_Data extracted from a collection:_
········

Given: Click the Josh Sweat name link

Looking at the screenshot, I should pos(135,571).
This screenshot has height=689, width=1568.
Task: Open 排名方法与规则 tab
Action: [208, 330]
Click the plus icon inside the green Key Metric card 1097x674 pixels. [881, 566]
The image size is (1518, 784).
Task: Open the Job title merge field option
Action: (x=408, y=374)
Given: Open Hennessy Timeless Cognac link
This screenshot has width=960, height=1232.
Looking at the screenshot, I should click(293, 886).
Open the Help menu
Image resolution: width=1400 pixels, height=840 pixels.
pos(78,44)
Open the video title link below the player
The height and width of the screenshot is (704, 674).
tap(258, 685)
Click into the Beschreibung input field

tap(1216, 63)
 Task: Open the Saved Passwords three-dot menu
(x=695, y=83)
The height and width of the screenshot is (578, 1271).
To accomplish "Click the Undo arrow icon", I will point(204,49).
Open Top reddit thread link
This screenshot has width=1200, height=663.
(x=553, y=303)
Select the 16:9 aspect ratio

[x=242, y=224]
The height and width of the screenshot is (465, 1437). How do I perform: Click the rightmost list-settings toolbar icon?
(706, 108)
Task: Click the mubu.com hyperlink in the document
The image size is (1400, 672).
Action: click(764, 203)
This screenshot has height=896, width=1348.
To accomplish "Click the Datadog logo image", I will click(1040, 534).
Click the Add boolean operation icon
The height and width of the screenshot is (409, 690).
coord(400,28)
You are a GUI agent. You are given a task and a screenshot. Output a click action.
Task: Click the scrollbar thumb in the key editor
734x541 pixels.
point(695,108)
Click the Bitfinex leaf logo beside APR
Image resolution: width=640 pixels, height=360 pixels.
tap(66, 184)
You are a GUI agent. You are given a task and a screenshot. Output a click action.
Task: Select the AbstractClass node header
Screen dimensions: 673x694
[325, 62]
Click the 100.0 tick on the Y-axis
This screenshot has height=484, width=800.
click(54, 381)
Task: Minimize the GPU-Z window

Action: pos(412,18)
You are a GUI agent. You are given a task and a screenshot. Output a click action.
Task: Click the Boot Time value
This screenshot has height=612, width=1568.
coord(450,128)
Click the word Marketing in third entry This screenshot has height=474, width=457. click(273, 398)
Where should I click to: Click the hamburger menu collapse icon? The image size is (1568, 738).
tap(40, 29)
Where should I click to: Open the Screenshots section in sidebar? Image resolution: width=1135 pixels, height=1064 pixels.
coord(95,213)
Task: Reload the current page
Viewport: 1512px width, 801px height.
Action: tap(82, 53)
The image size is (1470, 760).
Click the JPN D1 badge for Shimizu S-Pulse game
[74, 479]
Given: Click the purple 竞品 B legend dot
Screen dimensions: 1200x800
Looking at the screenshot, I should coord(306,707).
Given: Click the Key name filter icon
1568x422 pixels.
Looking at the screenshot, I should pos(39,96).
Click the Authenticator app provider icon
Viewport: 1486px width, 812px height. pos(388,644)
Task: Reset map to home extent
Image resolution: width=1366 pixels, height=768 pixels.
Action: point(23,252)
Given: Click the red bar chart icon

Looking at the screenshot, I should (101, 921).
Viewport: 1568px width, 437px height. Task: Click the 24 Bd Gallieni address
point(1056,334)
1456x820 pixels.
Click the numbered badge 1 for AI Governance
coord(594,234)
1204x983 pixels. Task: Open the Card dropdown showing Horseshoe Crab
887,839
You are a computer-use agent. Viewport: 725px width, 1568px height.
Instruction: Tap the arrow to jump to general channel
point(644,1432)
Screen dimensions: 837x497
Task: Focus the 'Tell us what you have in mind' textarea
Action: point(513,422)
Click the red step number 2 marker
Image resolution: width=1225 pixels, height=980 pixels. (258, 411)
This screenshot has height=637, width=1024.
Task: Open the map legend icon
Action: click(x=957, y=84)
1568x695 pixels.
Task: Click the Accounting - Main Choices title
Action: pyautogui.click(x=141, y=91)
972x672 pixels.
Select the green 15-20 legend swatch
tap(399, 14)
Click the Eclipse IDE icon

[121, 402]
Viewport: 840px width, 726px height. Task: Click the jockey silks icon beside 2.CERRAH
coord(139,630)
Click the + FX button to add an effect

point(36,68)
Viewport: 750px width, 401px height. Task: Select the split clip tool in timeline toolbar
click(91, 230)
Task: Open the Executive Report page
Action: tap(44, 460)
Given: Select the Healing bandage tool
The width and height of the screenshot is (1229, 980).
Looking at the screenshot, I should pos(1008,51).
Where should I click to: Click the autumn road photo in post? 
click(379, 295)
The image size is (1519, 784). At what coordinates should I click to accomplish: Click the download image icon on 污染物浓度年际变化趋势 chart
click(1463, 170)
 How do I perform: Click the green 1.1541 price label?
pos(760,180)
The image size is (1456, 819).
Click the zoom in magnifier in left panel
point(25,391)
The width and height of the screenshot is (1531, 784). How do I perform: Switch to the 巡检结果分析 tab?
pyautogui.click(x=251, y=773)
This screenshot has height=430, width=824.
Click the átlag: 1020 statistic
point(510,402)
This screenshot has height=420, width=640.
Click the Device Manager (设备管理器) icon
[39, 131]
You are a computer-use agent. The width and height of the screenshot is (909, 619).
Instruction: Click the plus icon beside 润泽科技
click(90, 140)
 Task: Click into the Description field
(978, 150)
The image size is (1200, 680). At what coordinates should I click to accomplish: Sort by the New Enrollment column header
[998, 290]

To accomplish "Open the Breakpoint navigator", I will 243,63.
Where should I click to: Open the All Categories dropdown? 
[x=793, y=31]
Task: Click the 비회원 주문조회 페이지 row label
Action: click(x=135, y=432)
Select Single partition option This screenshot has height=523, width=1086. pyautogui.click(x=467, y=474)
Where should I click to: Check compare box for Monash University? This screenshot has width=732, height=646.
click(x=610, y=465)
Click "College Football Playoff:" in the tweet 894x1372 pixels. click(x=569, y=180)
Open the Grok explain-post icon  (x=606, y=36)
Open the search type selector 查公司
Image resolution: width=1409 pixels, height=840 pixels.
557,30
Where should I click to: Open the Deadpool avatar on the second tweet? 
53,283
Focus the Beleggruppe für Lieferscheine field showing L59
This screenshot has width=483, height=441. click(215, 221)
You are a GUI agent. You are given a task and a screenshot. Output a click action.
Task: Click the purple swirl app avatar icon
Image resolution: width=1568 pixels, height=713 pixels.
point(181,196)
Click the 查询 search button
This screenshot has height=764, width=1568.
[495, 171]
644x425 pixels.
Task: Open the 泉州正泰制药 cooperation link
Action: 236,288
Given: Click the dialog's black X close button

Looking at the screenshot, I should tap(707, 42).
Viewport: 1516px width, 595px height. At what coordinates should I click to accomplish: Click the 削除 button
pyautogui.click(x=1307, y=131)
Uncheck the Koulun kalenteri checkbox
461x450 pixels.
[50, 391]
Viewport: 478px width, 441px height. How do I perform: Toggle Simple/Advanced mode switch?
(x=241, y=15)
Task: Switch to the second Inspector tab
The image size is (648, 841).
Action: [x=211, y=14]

········

Give each line of the rows above as a JSON list of strings, one string per line, leaving out blank lines.

[
  "Given: Click the Josh Sweat name link",
  "Looking at the screenshot, I should pos(135,571).",
  "This screenshot has height=689, width=1568.",
  "Task: Open 排名方法与规则 tab",
  "Action: [208, 330]",
  "Click the plus icon inside the green Key Metric card 1097x674 pixels. [881, 566]",
  "The image size is (1518, 784).",
  "Task: Open the Job title merge field option",
  "Action: (x=408, y=374)",
  "Given: Open Hennessy Timeless Cognac link",
  "This screenshot has width=960, height=1232.",
  "Looking at the screenshot, I should click(293, 886).",
  "Open the Help menu",
  "Image resolution: width=1400 pixels, height=840 pixels.",
  "pos(78,44)",
  "Open the video title link below the player",
  "The height and width of the screenshot is (704, 674).",
  "tap(258, 685)",
  "Click into the Beschreibung input field",
  "tap(1216, 63)",
  " Task: Open the Saved Passwords three-dot menu",
  "(x=695, y=83)",
  "The height and width of the screenshot is (578, 1271).",
  "To accomplish \"Click the Undo arrow icon\", I will point(204,49).",
  "Open Top reddit thread link",
  "This screenshot has width=1200, height=663.",
  "(x=553, y=303)",
  "Select the 16:9 aspect ratio",
  "[x=242, y=224]",
  "The height and width of the screenshot is (465, 1437). How do I perform: Click the rightmost list-settings toolbar icon?",
  "(706, 108)",
  "Task: Click the mubu.com hyperlink in the document",
  "The image size is (1400, 672).",
  "Action: click(764, 203)",
  "This screenshot has height=896, width=1348.",
  "To accomplish \"Click the Datadog logo image\", I will click(1040, 534).",
  "Click the Add boolean operation icon",
  "The height and width of the screenshot is (409, 690).",
  "coord(400,28)",
  "You are a GUI agent. You are given a task and a screenshot. Output a click action.",
  "Task: Click the scrollbar thumb in the key editor",
  "734x541 pixels.",
  "point(695,108)",
  "Click the Bitfinex leaf logo beside APR",
  "Image resolution: width=640 pixels, height=360 pixels.",
  "tap(66, 184)",
  "You are a GUI agent. You are given a task and a screenshot. Output a click action.",
  "Task: Select the AbstractClass node header",
  "Screen dimensions: 673x694",
  "[325, 62]",
  "Click the 100.0 tick on the Y-axis",
  "This screenshot has height=484, width=800.",
  "click(54, 381)",
  "Task: Minimize the GPU-Z window",
  "Action: pos(412,18)",
  "You are a GUI agent. You are given a task and a screenshot. Output a click action.",
  "Task: Click the Boot Time value",
  "This screenshot has height=612, width=1568.",
  "coord(450,128)",
  "Click the word Marketing in third entry This screenshot has height=474, width=457. click(273, 398)",
  "Where should I click to: Click the hamburger menu collapse icon? The image size is (1568, 738).",
  "tap(40, 29)",
  "Where should I click to: Open the Screenshots section in sidebar? Image resolution: width=1135 pixels, height=1064 pixels.",
  "coord(95,213)",
  "Task: Reload the current page",
  "Viewport: 1512px width, 801px height.",
  "Action: tap(82, 53)",
  "The image size is (1470, 760).",
  "Click the JPN D1 badge for Shimizu S-Pulse game",
  "[74, 479]",
  "Given: Click the purple 竞品 B legend dot",
  "Screen dimensions: 1200x800",
  "Looking at the screenshot, I should coord(306,707).",
  "Given: Click the Key name filter icon",
  "1568x422 pixels.",
  "Looking at the screenshot, I should pos(39,96).",
  "Click the Authenticator app provider icon",
  "Viewport: 1486px width, 812px height. pos(388,644)",
  "Task: Reset map to home extent",
  "Image resolution: width=1366 pixels, height=768 pixels.",
  "Action: point(23,252)",
  "Given: Click the red bar chart icon",
  "Looking at the screenshot, I should (101, 921).",
  "Viewport: 1568px width, 437px height. Task: Click the 24 Bd Gallieni address",
  "point(1056,334)",
  "1456x820 pixels.",
  "Click the numbered badge 1 for AI Governance",
  "coord(594,234)",
  "1204x983 pixels. Task: Open the Card dropdown showing Horseshoe Crab",
  "887,839",
  "You are a computer-use agent. Viewport: 725px width, 1568px height.",
  "Instruction: Tap the arrow to jump to general channel",
  "point(644,1432)",
  "Screen dimensions: 837x497",
  "Task: Focus the 'Tell us what you have in mind' textarea",
  "Action: point(513,422)",
  "Click the red step number 2 marker",
  "Image resolution: width=1225 pixels, height=980 pixels. (258, 411)",
  "This screenshot has height=637, width=1024.",
  "Task: Open the map legend icon",
  "Action: click(x=957, y=84)",
  "1568x695 pixels.",
  "Task: Click the Accounting - Main Choices title",
  "Action: pyautogui.click(x=141, y=91)",
  "972x672 pixels.",
  "Select the green 15-20 legend swatch",
  "tap(399, 14)",
  "Click the Eclipse IDE icon",
  "[121, 402]",
  "Viewport: 840px width, 726px height. Task: Click the jockey silks icon beside 2.CERRAH",
  "coord(139,630)",
  "Click the + FX button to add an effect",
  "point(36,68)",
  "Viewport: 750px width, 401px height. Task: Select the split clip tool in timeline toolbar",
  "click(91, 230)",
  "Task: Open the Executive Report page",
  "Action: tap(44, 460)",
  "Given: Select the Healing bandage tool",
  "The width and height of the screenshot is (1229, 980).",
  "Looking at the screenshot, I should pos(1008,51).",
  "Where should I click to: Click the autumn road photo in post? ",
  "click(379, 295)",
  "The image size is (1519, 784). At what coordinates should I click to accomplish: Click the download image icon on 污染物浓度年际变化趋势 chart",
  "click(1463, 170)",
  " How do I perform: Click the green 1.1541 price label?",
  "pos(760,180)",
  "The image size is (1456, 819).",
  "Click the zoom in magnifier in left panel",
  "point(25,391)",
  "The width and height of the screenshot is (1531, 784). How do I perform: Switch to the 巡检结果分析 tab?",
  "pyautogui.click(x=251, y=773)",
  "This screenshot has height=430, width=824.",
  "Click the átlag: 1020 statistic",
  "point(510,402)",
  "This screenshot has height=420, width=640.",
  "Click the Device Manager (设备管理器) icon",
  "[39, 131]",
  "You are a computer-use agent. The width and height of the screenshot is (909, 619).",
  "Instruction: Click the plus icon beside 润泽科技",
  "click(90, 140)",
  " Task: Click into the Description field",
  "(978, 150)",
  "The image size is (1200, 680). At what coordinates should I click to accomplish: Sort by the New Enrollment column header",
  "[998, 290]",
  "To accomplish \"Open the Breakpoint navigator\", I will 243,63.",
  "Where should I click to: Open the All Categories dropdown? ",
  "[x=793, y=31]",
  "Task: Click the 비회원 주문조회 페이지 row label",
  "Action: click(x=135, y=432)",
  "Select Single partition option This screenshot has height=523, width=1086. pyautogui.click(x=467, y=474)",
  "Where should I click to: Check compare box for Monash University? This screenshot has width=732, height=646.",
  "click(x=610, y=465)",
  "Click \"College Football Playoff:\" in the tweet 894x1372 pixels. click(x=569, y=180)",
  "Open the Grok explain-post icon  (x=606, y=36)",
  "Open the search type selector 查公司",
  "Image resolution: width=1409 pixels, height=840 pixels.",
  "557,30",
  "Where should I click to: Open the Deadpool avatar on the second tweet? ",
  "53,283",
  "Focus the Beleggruppe für Lieferscheine field showing L59",
  "This screenshot has width=483, height=441. click(215, 221)",
  "You are a GUI agent. You are given a task and a screenshot. Output a click action.",
  "Task: Click the purple swirl app avatar icon",
  "Image resolution: width=1568 pixels, height=713 pixels.",
  "point(181,196)",
  "Click the 查询 search button",
  "This screenshot has height=764, width=1568.",
  "[495, 171]",
  "644x425 pixels.",
  "Task: Open the 泉州正泰制药 cooperation link",
  "Action: 236,288",
  "Given: Click the dialog's black X close button",
  "Looking at the screenshot, I should tap(707, 42).",
  "Viewport: 1516px width, 595px height. At what coordinates should I click to accomplish: Click the 削除 button",
  "pyautogui.click(x=1307, y=131)",
  "Uncheck the Koulun kalenteri checkbox",
  "461x450 pixels.",
  "[50, 391]",
  "Viewport: 478px width, 441px height. How do I perform: Toggle Simple/Advanced mode switch?",
  "(x=241, y=15)",
  "Task: Switch to the second Inspector tab",
  "The image size is (648, 841).",
  "Action: [x=211, y=14]"
]